The first two monuments in the state which mention Korea were dedicated less than five years after the armistice was signed. In fact, the Marshall County Honor Roll in Plymouth, also naming locals who died in the World Wars, was dedicated on May 30 of 1958, the exact same date that is listed on the Randolph County World War II and Korean Conflict Memorial in Winchester. Though it would be over a decade until another dated memorial naming Korea would be dedicated in the state, Indiana is also one of the few places where the Korean War was actively remembered in the 1970s even as Vietnam raged. The Gus Grissom Memorial Museum in Mitchell was dedicated on July 21 of 1971, more than a decade before the Grissom Rocket Monument across town was completed in 1981 after years of efforts. The Blackford County Korea and Vietnam Memorial was dedicated in 1973 and later expanded, while the Lawrence County Korean War Honor Roll in Bedford was dedicated in 1974 to locals “who answered the call of our Country during the Korea Conflict and died so that you and I might live in Peace”, which I was able to see immediately after my visit to Mitchell during my second trip to Kansas City in May of 2016.
The final Korean War monument in Indiana dedicated prior to the thirtieth anniversary of the armistice was a memorial co-dedicated to Vietnam veterans that was unveiled in Sullivan on May 30 of 1983. On June 23 of 1984 the city of Richmond dedicated a stone in the heart of town on US Route 40, to “those who fought to keep South Korea free and to those who maintain the vigilance”, which I visited in June of 2016 after I missed it the first time I drove through the town in May of 2015, when I instead saw another Korean War memorial in a veterans’ park in the same city created about two decades later. Richmond is home to Earlham College, one of many Quaker institutions that seem likely to yield info on the Korean Anti-War Movement, at least based on their honoring of a conscientious objector 1953 alum. In September of 1985 the town of South Whitley dedicated a jet plane which had seen service in Korea, while in 1986 in the city of Peru the Miami County Korean-Viet Nam War Memorial was dedicated.
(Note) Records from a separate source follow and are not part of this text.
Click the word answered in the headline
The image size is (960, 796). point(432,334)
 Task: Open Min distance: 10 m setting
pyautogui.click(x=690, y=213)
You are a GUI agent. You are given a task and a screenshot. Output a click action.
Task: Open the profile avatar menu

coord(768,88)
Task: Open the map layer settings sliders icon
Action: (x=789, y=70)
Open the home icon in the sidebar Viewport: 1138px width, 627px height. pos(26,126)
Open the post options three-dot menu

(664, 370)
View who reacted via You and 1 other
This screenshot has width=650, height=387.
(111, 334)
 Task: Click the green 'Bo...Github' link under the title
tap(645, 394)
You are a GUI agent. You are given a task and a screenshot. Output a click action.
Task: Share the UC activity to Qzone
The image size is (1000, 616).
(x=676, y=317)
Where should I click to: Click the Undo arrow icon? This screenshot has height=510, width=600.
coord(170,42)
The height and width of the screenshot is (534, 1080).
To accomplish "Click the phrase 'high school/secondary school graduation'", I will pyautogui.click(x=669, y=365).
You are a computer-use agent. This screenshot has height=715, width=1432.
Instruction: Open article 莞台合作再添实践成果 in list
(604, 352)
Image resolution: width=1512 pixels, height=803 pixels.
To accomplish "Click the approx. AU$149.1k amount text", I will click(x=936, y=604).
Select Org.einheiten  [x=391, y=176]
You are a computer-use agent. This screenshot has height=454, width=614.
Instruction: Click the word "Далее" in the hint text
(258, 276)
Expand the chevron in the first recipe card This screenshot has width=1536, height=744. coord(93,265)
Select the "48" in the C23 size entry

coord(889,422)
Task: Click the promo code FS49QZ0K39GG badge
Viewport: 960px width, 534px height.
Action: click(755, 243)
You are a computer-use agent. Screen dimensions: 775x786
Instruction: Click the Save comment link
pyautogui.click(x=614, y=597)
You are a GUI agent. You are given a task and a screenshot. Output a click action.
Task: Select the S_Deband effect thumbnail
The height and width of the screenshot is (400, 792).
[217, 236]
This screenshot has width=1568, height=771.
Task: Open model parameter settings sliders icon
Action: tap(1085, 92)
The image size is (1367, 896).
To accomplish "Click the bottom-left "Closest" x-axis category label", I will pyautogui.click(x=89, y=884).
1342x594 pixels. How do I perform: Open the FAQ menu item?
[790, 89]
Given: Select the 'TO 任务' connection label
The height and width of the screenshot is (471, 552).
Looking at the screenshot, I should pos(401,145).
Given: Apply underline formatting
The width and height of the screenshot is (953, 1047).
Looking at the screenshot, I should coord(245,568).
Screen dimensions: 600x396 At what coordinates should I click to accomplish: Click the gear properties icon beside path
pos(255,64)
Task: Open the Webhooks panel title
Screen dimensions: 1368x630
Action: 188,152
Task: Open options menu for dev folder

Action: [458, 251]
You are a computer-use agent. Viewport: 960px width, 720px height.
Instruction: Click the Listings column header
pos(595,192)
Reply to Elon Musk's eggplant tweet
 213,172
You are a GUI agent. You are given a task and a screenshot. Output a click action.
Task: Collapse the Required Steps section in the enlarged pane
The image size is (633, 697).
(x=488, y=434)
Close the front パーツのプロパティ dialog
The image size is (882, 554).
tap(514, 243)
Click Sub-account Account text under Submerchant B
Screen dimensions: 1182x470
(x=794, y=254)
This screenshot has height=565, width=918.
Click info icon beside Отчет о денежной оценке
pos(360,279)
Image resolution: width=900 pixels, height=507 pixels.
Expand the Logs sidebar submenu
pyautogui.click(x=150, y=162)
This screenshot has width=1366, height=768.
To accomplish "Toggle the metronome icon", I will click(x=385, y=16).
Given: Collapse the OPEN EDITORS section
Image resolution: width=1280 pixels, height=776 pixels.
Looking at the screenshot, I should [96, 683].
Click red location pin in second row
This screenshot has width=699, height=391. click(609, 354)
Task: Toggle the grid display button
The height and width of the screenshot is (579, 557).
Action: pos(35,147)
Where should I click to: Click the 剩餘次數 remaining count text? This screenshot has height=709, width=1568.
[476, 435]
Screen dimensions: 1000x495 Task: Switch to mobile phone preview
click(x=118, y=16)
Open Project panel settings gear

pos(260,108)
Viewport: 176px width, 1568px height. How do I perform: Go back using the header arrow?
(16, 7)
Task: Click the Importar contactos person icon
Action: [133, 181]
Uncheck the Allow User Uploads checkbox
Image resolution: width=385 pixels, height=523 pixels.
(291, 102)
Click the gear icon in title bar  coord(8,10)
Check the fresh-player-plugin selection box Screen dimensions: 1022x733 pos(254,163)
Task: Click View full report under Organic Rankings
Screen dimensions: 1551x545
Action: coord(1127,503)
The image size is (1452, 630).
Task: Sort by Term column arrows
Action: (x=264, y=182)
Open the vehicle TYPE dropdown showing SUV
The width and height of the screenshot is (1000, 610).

It was also in 1986 that the University of Notre Dame in South Bend dedicated a monument to alums who had perished in Korea as well as WWII and Vietnam, however it would be several more years before any additional dated memorials in the state of Indiana would be constructed that mention the Korean War.
On Independence Day of 1992 a monument was dedicated in Gas City naming locals who died in Korea as well as WWII and Vietnam, less than two months before a much larger monument dedicated exclusively to Korean War veterans opened along the waterfront in Evansville. The Evansville memorial is particularly poignant when viewed in the evening sun, as the three figures and six-flags all seem to sag in the shadows after a long yet inconclusive conflict (as can be seen in the image at the top of the page). Though Indiana has no other Korean War monuments dedicated during the 40-year anniversary cycle of the early 1990s, there were two other Korea memorials in the state that were finished prior to the DC memorial. The first, dedicated on July 24 of 1994, was built in the Lake Michigan town of La Porte, while the second, dedicated in 1995 in Fort Wayne, stood for two decades before being relocated to another spot across town with the hopes of improving visitation, according this article from The Journal-Gazette.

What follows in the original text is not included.